Un café, clair, blanc et très ouvert à la lumière neutre d'une journée dans les buildings. Presque une cafétéria. Un espace. Les tables sont largement séparées et recouvertes d'une nappe rose très clair d'un tissus dont la douceur est imperceptible, inaccessible, et qui semble couvrir une table de néant, qui n'existe pas mais qui ne cesse de peser. Les verres sont lisses, et contiennent des alcools rendus translucides par les glaçons qui y meurent en silence. Jaune pâle. Des hommes d'affaires passent sans arrêt derrière ce couple assis à cette table.

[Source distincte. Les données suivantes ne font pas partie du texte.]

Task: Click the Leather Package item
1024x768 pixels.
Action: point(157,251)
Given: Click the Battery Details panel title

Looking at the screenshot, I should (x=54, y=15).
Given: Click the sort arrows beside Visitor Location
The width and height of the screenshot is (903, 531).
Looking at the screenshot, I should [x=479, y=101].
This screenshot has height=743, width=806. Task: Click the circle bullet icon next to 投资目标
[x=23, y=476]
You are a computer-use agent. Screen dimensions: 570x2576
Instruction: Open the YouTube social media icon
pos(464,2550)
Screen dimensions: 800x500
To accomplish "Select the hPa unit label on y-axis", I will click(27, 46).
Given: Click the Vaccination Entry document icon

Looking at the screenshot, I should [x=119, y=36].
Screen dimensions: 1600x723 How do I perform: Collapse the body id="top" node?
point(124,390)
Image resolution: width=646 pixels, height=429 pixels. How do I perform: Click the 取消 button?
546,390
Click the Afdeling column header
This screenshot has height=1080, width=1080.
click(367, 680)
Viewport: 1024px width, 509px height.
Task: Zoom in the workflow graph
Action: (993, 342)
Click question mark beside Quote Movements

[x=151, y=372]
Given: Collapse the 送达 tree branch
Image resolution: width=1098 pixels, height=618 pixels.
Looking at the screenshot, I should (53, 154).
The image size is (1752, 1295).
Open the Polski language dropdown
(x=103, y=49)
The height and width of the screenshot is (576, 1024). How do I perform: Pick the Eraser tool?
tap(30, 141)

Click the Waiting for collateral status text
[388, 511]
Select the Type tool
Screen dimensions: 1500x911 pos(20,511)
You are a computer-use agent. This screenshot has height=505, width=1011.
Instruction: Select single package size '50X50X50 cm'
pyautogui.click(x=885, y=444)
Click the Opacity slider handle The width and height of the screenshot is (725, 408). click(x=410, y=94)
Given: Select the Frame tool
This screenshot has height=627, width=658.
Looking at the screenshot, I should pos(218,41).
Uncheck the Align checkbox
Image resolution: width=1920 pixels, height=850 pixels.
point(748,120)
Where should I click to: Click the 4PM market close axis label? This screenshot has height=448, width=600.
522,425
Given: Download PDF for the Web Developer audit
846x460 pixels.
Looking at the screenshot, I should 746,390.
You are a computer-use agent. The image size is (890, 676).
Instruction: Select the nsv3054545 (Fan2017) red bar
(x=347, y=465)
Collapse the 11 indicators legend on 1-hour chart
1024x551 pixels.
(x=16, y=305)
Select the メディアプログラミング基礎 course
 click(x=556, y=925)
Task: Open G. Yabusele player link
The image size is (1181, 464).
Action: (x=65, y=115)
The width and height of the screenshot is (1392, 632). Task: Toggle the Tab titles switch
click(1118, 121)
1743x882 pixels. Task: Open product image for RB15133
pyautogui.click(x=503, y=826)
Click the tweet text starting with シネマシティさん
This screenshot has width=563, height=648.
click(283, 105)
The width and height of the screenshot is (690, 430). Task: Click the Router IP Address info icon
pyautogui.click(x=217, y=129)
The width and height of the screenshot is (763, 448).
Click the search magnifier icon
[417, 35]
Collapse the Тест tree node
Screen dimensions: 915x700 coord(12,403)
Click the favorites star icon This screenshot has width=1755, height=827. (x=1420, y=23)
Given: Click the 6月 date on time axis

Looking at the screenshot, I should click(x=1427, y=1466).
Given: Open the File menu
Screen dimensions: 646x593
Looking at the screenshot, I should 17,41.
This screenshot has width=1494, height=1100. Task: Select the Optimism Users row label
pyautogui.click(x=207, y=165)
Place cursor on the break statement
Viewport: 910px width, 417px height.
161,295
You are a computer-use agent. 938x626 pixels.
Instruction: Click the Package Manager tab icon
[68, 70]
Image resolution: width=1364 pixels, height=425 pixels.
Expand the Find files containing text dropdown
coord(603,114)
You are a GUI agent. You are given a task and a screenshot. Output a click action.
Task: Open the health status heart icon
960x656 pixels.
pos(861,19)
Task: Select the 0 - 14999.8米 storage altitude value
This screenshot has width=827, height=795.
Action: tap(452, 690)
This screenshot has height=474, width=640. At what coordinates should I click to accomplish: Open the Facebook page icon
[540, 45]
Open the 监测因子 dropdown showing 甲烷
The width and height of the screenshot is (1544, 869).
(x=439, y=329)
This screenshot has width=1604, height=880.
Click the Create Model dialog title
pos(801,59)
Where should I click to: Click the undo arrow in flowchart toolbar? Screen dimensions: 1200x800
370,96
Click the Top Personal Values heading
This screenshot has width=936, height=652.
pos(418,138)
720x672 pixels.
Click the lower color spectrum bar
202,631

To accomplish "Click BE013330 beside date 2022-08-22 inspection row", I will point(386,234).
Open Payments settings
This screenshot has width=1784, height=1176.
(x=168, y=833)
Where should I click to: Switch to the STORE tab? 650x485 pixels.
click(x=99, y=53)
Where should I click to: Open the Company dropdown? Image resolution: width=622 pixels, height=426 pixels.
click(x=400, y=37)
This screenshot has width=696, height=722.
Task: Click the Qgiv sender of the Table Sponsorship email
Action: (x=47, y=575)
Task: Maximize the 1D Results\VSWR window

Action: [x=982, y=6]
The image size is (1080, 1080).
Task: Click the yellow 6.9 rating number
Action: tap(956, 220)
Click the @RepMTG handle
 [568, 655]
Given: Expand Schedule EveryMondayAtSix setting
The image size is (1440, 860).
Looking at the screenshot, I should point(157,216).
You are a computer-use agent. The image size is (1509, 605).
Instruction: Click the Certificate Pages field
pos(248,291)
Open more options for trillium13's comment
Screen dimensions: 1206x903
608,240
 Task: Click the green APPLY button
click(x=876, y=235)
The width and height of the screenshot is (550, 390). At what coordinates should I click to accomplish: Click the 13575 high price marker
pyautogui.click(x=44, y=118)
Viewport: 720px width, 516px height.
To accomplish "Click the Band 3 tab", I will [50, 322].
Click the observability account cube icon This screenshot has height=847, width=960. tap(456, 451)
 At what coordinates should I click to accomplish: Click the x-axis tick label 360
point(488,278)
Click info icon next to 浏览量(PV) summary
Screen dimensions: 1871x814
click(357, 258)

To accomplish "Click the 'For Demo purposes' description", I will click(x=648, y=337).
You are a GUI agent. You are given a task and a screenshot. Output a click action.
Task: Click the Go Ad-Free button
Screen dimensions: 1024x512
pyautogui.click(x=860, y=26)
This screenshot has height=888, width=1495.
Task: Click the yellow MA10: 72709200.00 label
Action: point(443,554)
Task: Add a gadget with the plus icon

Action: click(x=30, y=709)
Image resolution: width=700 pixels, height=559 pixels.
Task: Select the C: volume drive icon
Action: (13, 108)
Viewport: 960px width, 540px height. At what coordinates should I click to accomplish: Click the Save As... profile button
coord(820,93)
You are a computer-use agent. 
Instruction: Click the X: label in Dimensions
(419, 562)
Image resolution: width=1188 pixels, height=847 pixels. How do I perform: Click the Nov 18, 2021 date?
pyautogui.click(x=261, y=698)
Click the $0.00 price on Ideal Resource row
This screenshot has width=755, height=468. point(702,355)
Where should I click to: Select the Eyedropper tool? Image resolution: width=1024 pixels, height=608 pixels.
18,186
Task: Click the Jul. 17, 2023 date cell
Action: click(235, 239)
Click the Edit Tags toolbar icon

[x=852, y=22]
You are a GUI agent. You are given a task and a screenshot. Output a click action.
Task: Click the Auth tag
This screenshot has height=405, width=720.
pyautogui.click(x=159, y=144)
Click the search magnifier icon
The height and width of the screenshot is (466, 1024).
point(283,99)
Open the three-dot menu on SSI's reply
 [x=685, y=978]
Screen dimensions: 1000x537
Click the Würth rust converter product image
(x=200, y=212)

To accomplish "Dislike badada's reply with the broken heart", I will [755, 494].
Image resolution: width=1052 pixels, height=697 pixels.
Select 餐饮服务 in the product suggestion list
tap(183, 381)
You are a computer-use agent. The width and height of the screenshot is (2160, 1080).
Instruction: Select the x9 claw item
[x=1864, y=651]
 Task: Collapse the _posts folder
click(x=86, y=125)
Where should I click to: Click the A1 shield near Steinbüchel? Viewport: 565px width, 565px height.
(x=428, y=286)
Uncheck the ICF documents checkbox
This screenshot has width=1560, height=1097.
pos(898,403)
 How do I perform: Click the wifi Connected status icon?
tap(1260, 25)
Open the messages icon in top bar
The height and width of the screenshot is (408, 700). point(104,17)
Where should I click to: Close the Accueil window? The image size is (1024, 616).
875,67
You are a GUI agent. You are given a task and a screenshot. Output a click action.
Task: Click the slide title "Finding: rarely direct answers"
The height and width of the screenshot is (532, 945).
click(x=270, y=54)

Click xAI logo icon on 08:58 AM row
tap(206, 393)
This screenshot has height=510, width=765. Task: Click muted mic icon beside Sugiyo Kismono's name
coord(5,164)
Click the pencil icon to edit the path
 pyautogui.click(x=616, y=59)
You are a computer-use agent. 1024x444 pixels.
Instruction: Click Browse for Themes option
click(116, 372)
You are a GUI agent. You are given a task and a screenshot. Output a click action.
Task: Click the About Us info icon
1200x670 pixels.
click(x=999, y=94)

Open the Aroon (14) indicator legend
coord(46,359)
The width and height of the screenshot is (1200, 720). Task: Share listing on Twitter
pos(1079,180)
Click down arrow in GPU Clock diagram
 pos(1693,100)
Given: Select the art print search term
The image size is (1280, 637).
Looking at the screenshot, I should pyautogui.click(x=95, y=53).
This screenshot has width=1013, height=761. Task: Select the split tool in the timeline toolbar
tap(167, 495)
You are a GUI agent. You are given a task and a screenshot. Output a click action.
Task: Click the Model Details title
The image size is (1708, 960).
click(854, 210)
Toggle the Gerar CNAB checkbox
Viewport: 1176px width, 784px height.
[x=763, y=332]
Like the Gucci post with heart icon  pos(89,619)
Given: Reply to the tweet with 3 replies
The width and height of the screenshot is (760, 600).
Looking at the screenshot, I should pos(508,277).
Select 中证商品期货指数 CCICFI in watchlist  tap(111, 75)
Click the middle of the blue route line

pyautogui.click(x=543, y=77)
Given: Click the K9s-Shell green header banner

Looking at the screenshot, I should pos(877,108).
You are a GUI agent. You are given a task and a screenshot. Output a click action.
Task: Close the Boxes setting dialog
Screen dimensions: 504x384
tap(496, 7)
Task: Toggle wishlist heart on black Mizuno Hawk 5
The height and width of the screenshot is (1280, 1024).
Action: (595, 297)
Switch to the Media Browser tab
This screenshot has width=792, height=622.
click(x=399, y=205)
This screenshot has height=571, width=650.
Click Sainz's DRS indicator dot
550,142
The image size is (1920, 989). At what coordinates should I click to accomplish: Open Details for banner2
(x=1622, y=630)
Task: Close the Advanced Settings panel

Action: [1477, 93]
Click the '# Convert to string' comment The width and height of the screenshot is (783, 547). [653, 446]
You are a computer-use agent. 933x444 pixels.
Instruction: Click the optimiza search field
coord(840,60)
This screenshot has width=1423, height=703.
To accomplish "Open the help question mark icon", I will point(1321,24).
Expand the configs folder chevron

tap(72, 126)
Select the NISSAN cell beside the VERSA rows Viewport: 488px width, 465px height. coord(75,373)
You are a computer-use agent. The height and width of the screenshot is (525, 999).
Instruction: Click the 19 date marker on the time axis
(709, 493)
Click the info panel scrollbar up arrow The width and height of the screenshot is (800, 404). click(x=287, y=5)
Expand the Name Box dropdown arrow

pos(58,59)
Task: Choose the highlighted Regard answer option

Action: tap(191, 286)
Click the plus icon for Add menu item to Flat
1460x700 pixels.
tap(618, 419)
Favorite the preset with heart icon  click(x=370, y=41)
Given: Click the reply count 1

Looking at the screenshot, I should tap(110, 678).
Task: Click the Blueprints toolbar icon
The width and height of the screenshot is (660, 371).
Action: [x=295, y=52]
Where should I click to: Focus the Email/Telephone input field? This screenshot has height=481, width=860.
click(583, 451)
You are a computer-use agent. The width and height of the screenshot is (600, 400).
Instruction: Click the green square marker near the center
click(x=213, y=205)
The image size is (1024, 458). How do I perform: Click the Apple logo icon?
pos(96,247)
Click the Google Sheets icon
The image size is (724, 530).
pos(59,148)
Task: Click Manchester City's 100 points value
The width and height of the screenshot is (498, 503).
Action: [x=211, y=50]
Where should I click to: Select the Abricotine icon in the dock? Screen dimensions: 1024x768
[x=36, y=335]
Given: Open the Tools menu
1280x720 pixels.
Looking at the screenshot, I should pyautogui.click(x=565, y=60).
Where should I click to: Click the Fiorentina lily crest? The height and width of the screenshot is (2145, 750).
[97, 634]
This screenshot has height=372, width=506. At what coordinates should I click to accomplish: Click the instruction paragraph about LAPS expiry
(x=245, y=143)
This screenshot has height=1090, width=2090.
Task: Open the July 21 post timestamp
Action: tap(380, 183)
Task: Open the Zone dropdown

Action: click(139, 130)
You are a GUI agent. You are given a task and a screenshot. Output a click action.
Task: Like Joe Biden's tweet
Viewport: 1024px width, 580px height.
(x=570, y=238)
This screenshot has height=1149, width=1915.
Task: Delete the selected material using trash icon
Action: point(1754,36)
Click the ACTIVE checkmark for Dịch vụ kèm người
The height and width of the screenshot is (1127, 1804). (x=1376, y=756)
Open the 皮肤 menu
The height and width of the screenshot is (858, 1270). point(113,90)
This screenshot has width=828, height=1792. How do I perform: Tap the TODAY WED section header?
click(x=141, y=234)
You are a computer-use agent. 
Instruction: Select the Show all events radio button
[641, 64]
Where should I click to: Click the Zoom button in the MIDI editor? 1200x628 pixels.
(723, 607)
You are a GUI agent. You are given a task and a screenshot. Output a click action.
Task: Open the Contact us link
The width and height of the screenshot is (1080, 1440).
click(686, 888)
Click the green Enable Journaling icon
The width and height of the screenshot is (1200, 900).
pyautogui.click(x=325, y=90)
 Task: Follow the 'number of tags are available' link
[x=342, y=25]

Ils se connaissent trop, ont beaucoup vécu ensemble. Mais ils sont jeunes. C'est maintenant qu'ils n'ont plus rien à se dire qu'ils commencent vraiment à parler. Ils le font avec une extrême lenteur. Quand l'un dit une phrase, un silence s'en suit. Après chaque point ils respirent pendant plusieurs secondes. Ils ne sont pas fatigués. Ils sont ensemble autrement et ailleurs. Ils regardent, eux et les autres. Eux. Ici n'est pas, ou n'a pas d'importance. C'est comme s'ils se disaient des sentiments qui n'ont pas besoin de reposer sur un quelconque paysage: c'est nouveau. Chaque mot qu'ils prononcent est plus vrai que tout ce qu'ils aient pu se dire depuis toujours. Et chaque fin de phrase insiste sur les quelques secondes de silence qui lui reviennent. Des phrases comme:

  - Je n'ai jamais voulu regarder la vie dehors, quand elle crève les yeux.
...
  - Je ne t'ai jamais voulu que comme un étranger aux autres, et que je le sois pour toi, mais cet après-midi tu est en train de devenir familier, de pouvoir devenir avec moi un étranger aux autres.
...

Ils ont cessé de parler, ont fumé une cigarette en observant le flot humain, et se sont embrassés.